O fenômeno internacional do byronismo, no entanto, não derivava apenas
da leitura das obras de Byron: talvez até mais do que as próprias obras, faziam
furor as histórias que circulavam sobre os atos do poeta, sobre seu caráter,
sobre as orgias que promovia em sua residência na Inglaterra e na Itália, sobre
a relação incestuosa que teria mantido com uma sua meio-irmã etc. E assim,
quando dizemos byronismo pensamos em mais do que em um estilo literário:
pensamos em um modo de vida, uma visão de mundo, uma moda. Jovens poetas de
todo o Ocidente imitavam não só os versos e as personagens de Byron, mas a sua
peculiar maneira de se vestir (o colarinho à Byron, p. ex.) e se comportar.
Pode-se dizer que o inglês foi a maior figura literária de sua época, a
encarnação do romantismo, a realização dos seus ideais.
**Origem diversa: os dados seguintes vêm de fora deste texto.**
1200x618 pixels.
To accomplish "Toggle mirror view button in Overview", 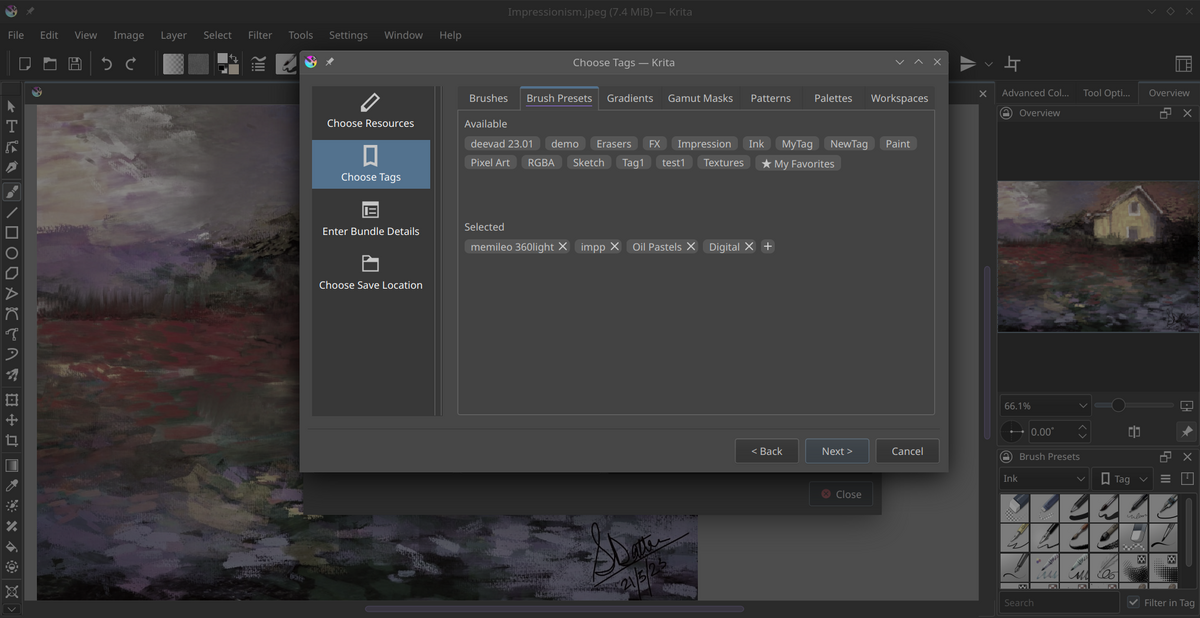I will pos(1134,432).
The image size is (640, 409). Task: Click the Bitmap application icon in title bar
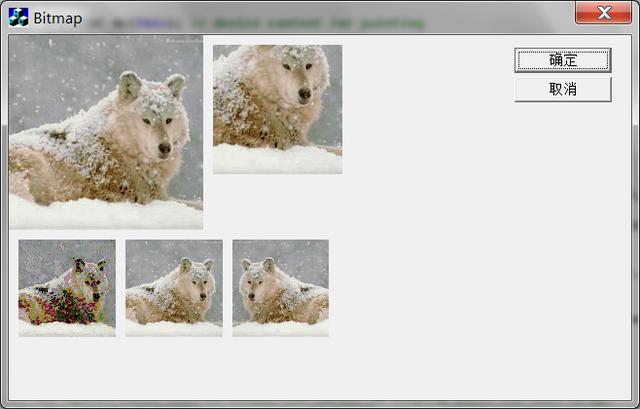(x=18, y=18)
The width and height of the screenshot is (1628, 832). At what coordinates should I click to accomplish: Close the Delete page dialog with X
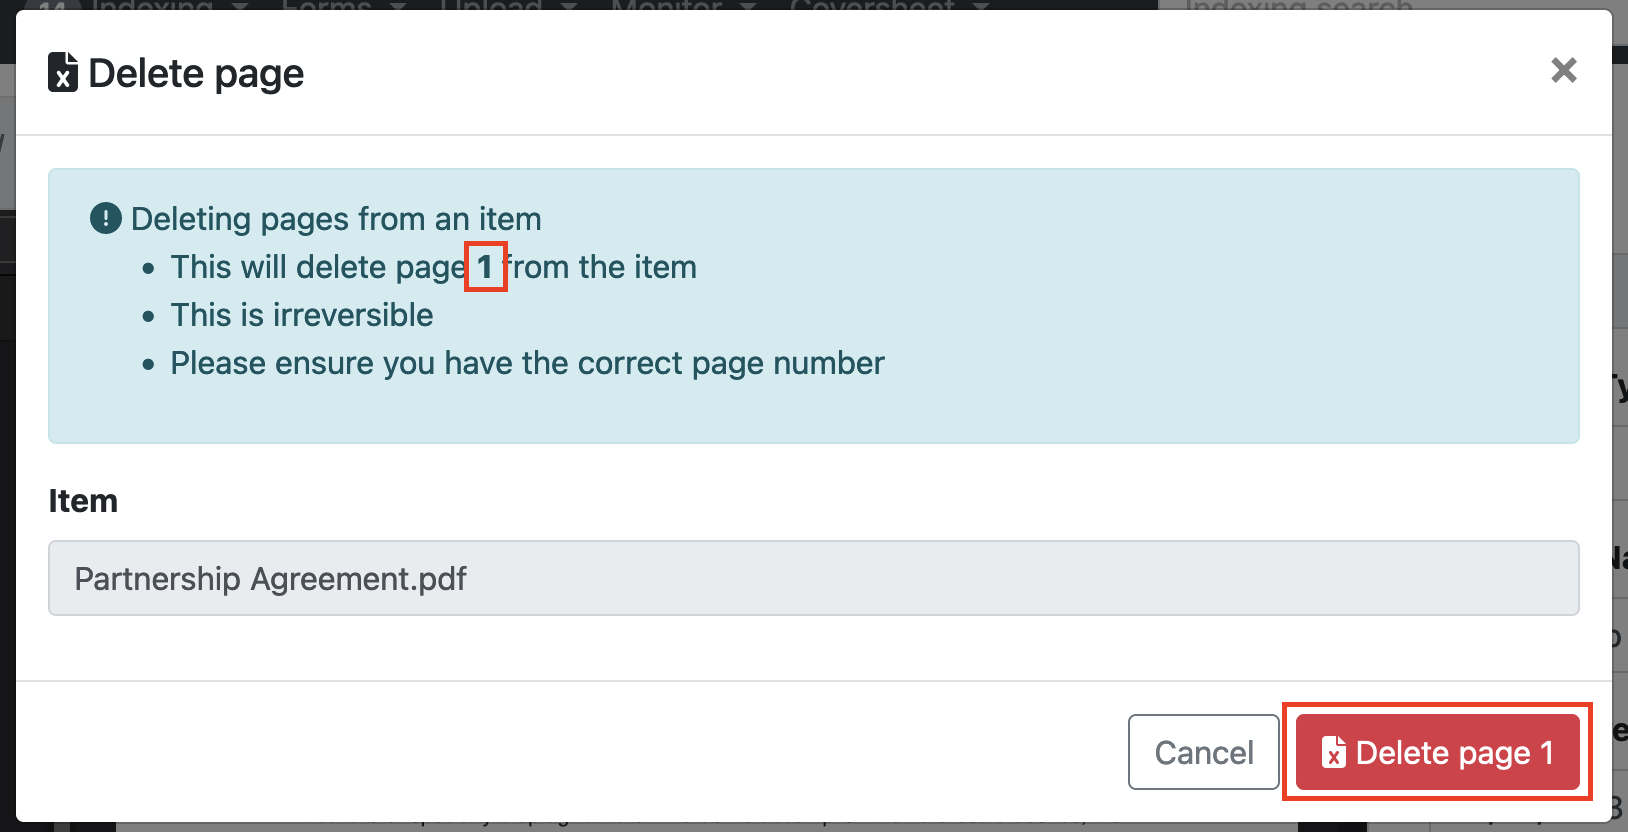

E o mínimo que se pode
dizer dele é que foi coerente com esses ideais, tendo inclusive morrido à
frente de uma expedição que financiara para lutar pela libertação da Grécia, ou
seja, morrido num ato de revolta e de afirmação da liberdade.
E é como representante desse amplo movimento da sensibilidade e da
literatura internacional que Álvares de Azevedo é mais conhecido no Brasil:
basta ler os contos que formam seu texto mais vezes editado, Noite na Taverna, para que se possa ter
uma ideia do que foi o byronismo no Brasil. Aqui, como em vários outros
lugares, ele consistiu em um apelo ao cinismo, ao pessimismo e à ironia e em um
especial apego a descrições mórbidas e funerárias, à imagética diabólica e à mistura
de tedium vitae com lubricidade
desenfreada.
No entanto, há uma diferença interessante entre Azevedo e seus modelos
europeus: enquanto Byron tinha uma vida momentosa e cheia de acidentes eróticos
e mundanos, e enquanto o outro modelo, o francês Alfred de Musset, tinha também
as suas glórias românticas, como a viagem que empreendera com George Sand à
mesma Itália do inglês, o nosso poeta vivia na pequena, provinciana e mal
urbanizada São Paulo da primeira metade do século, em uma sociedade acanhada,
de poucas possibilidades intelectuais e de poucos atrativos românticos.
Mesmo
para os estudantes, que formavam uma espécie de grupo social à parte, ao qual
era permitida uma liberdade maior, São Paulo era muito menos do que um bairro
das capitais do romantismo europeu. Como a "autenticidade" e a
"sinceridade" eram conceitos importantes para a estética romântica,
vários críticos lamentaram a pobreza do meio em que viveu e morreu
prematuramente Álvares de Azevedo e que condenava seus textos a serem
considerados meros delírios adolescentes. Outros buscaram criar um substrato
vivencial que pudesse justificar, a seus olhos, a obra do poeta, criando para
Azevedo uma vida nos moldes da dos modelos byronianos.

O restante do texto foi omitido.